Chen-Lhu se recostó sobre el diván. Cerró los ojos, aspirando sensualmente el incienso mezclado con el humo que surgía del centro de su mesa. «Quinientos mil», pensó. Aquello era suficiente para destruir a Johnny Martinho. Y con la colaboración de Rhin no podría fallar. Aquel blanco de Bahía se sentiría de lo más feliz aceptando a una belleza como ella. Tendrían a su alcance la cabeza de turco, el chivo expiatorio: Johnny Martinho, el capitalista, el gran señor entrenado por los yanquis.

—En Dublin se mencionaba a Martinho en la cuestión de las viñas —dijo Rhin.

—Ah, sí, las viñas… ¿Qué se dijo?

—El problema de la Piratininga. Se mencionó su nombre y el de su padre.

—Comprendo.

—Y además corren extraños rumores…

—… que encuentra siniestros.

—No…, simplemente extraños.

«Extraños», se dijo Chen-Lhu. Aquella palabra le sorprendió con una momentánea sensación de desastre, porque era como un eco del mensaje recibido desde China, el cual le había movido a requerir a Rhin. «Su extraña lentitud en resolver nuestro problema da lugar a que surjan preguntas y cuestiones muy embarazosas». La frase y la palabra empleada por Rhin parecían desgajarse del mensaje. Chen-Lhu comprendió la impaciencia contenida en aquellas palabras: el descubrimiento de la catástrofe que se abatía sobre China y que llegaría en cualquier momento. Chen-Lhu sabía quiénes desconfiarían de él a causa de los malditos hombres blancos de su linaje. Dijo a la doctora:

—«Extraños» no es la palabra idónea para describir a los bandeirantes que han vuelto a infestar las zonas Verdes.

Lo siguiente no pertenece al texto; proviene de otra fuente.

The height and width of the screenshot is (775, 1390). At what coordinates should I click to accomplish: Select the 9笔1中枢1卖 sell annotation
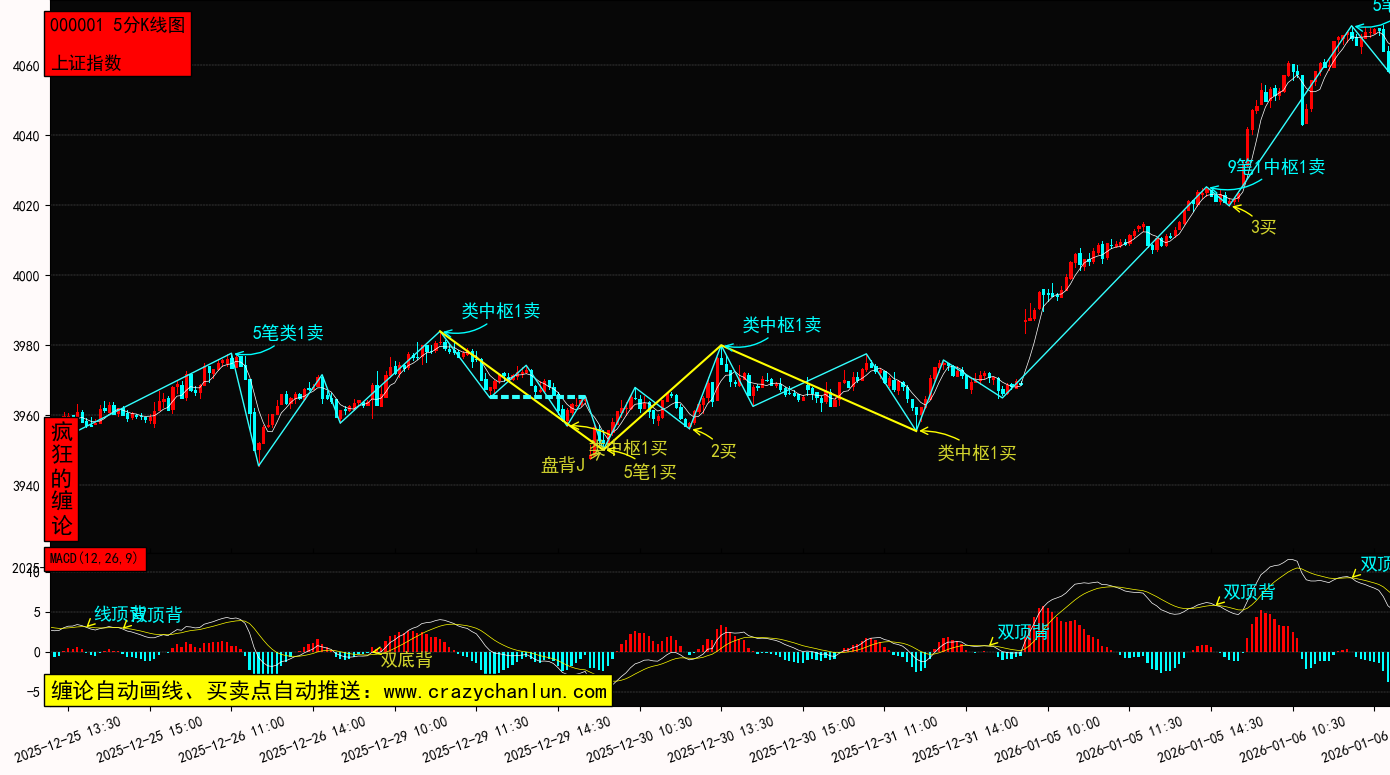click(x=1276, y=167)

—He oído algunas historias más bien fantásticas —repuso la joven doctora—. Laboratorios secretos de los bandeirantes, experimentos con mutaciones ilegales…

—Habrá notado que la mayor parte de los informes hablan de gigantescos insectos que proceden de los bandeirantes. Ésa es la única extrañeza a que usted se refería hace un momento.

—Es lógico —dijo ella—. Los bandeirantes se hallan frente a la línea donde podrían ocurrir tales cosas.

—Como entomóloga, seguro que no cree en tales fantásticas historias.